Over at the Detroit Motor Show, the chastened big car companies have been unveiling their latest models – and in the case of Jaguar and BMW, some impressive figures. Jaguar, whose owner is currently in talks with the Government about some kind of financial aid package, said its global sales were up 8% last year – a handy reminder to the Treasury that this is a brand worth saving. Another brand on the up is BMW’s Mini, with sales soaring 29% in the US last year. It’s a gloomy time for the UK car industry – but these two British-built marques provide some cause for optimism…

Jaguar, which has been in the news for all the wrong reasons lately, was over in Detroit to unveil its new XFR model. You’d be forgiven for wondering what chance it has of flogging a load of £60,000 cars this year (even if it can rack up 225mph). But clearly car buyers haven’t fallen out of love with Jaguar: it sold 8% more cars last year, despite the tough conditions. Unfortunately, Land Rover is running a lot less smoothly – its sales fell last year, as buyers opted for smaller vehicles. So further job losses are likely at the combined group.

One leading beneficiary of this downsizing has been Mini, the iconic British brand now owned by German behemoth BMW (but built in the UK - production has just re-started after an extended Christmas break). Globally, its sales inched up a more modest 4% - but the most eyebrow-raising figure was its success in North America, where sales rose by more than a quarter (making it Mini’s biggest market). Bigger has always seemed to be better when it came to US cars, but it looks like buyers are finally thinking smaller. Good news for BMW; bad news for the US car-makers.

OK, so these two marques aren’t actually British-owned any more. But there’s still hope for the UK car industry, not least because a Government obsessed with boosting employment (hence its summit today) will find it hard to stand by and watch thousands of auto workers get laid off.
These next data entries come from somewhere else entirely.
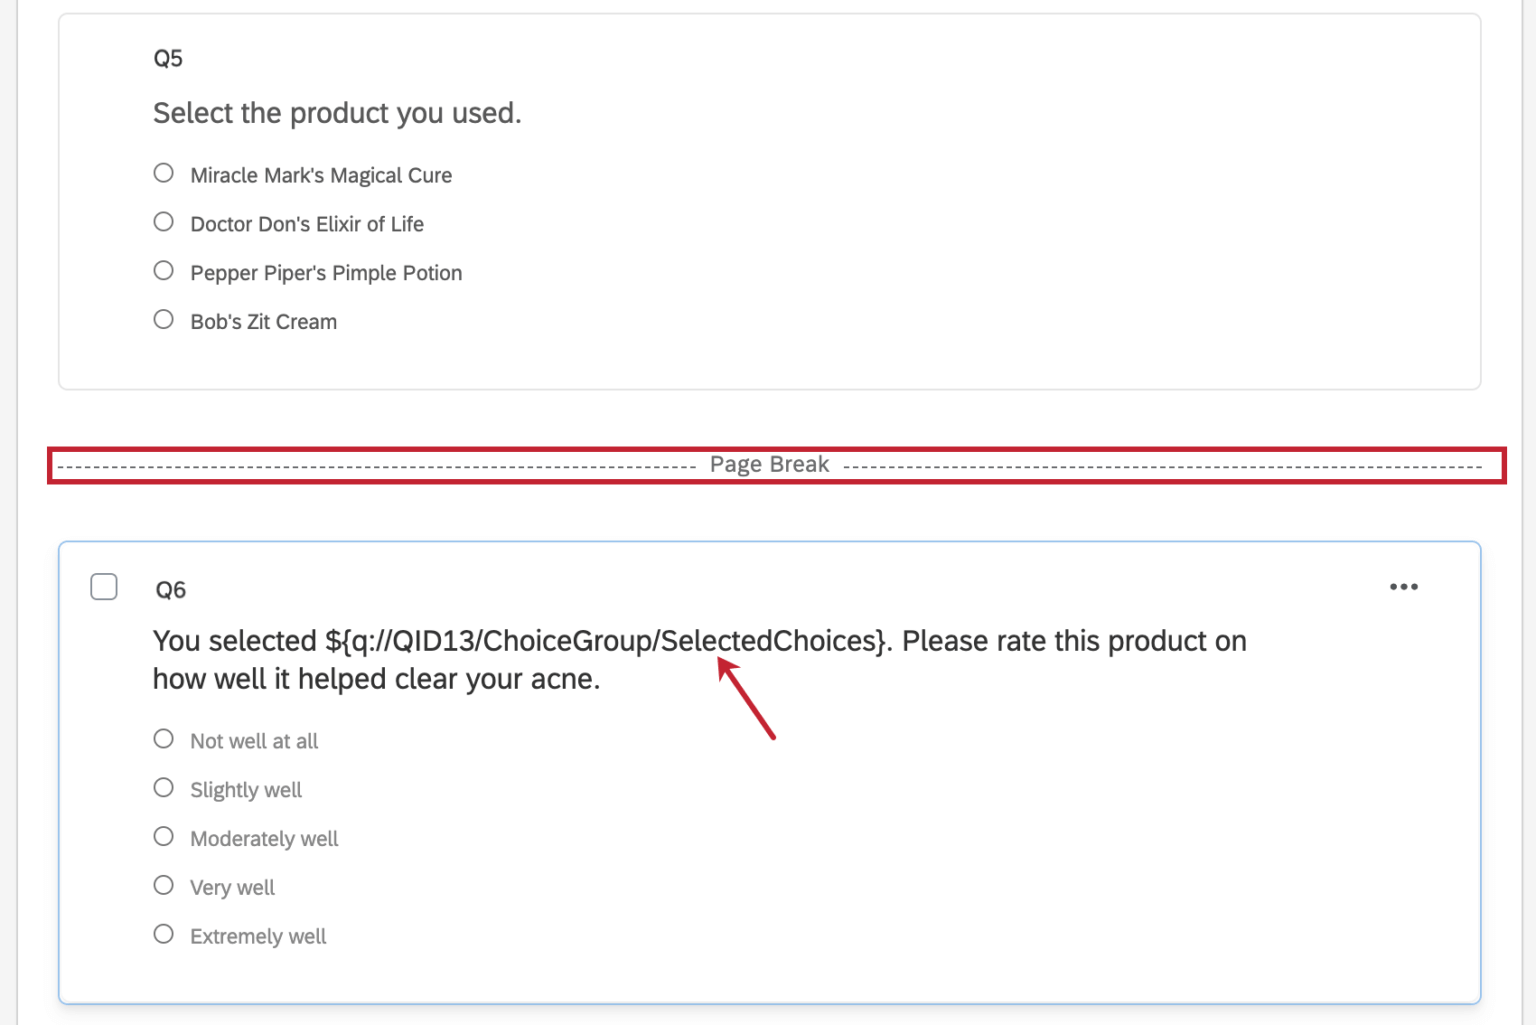Choose Miracle Mark's Magical Cure option
The image size is (1536, 1025).
coord(163,172)

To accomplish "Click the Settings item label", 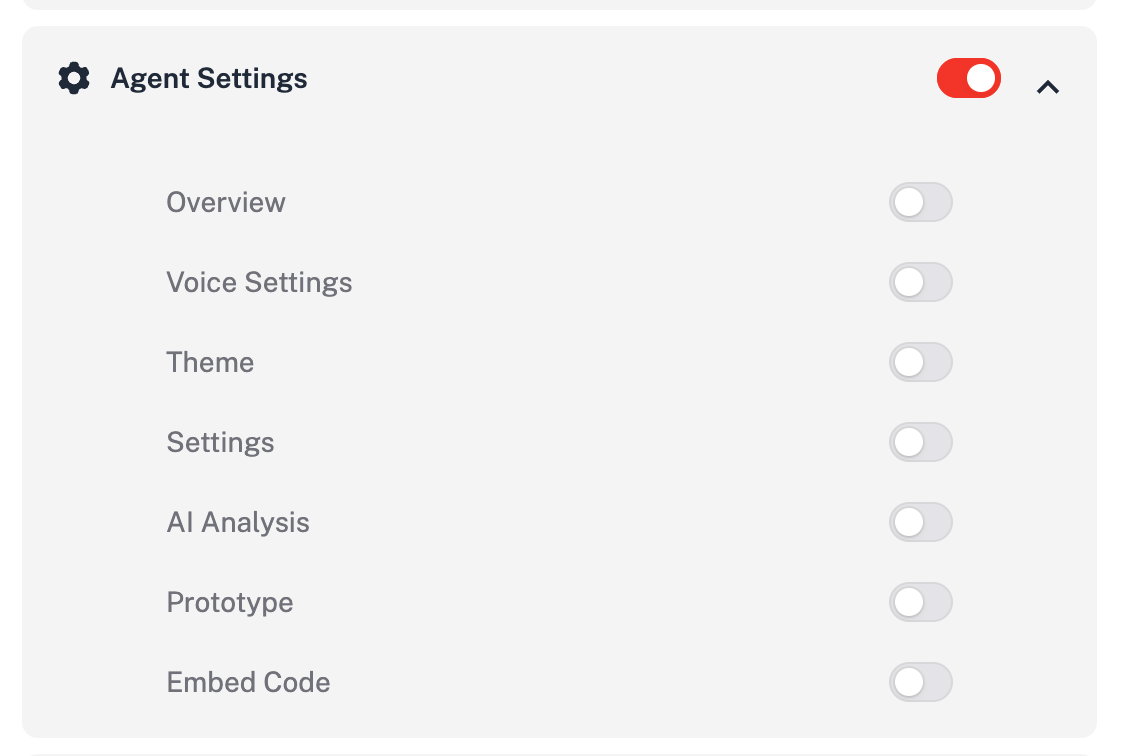I will pos(220,442).
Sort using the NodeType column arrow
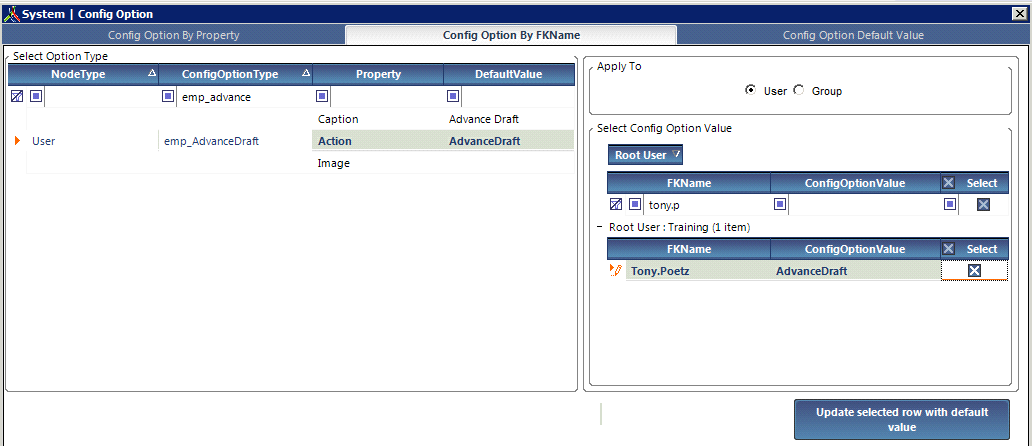The width and height of the screenshot is (1032, 446). click(x=151, y=74)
Although it seems nervous about committing to a bailout, perhaps because it’s worried about setting a dangerous precedent (the UK porn industry could be next, if the US is anything to go by), it’s clearly mulling some alternative schemes.

Top of the list at the moment seems to be a support package for motor-finance companies, which makes sense; nobody’s going to be buying cars if they can’t get their hands on an affordable loan. Now Business Secretary Peter Mandelson has admitted that the Treasury may provide additional funding or loan guarantees to help oil the wheels (so to speak). But it remains to be seen whether this will be enough to save an industry facing its biggest crisis for decades...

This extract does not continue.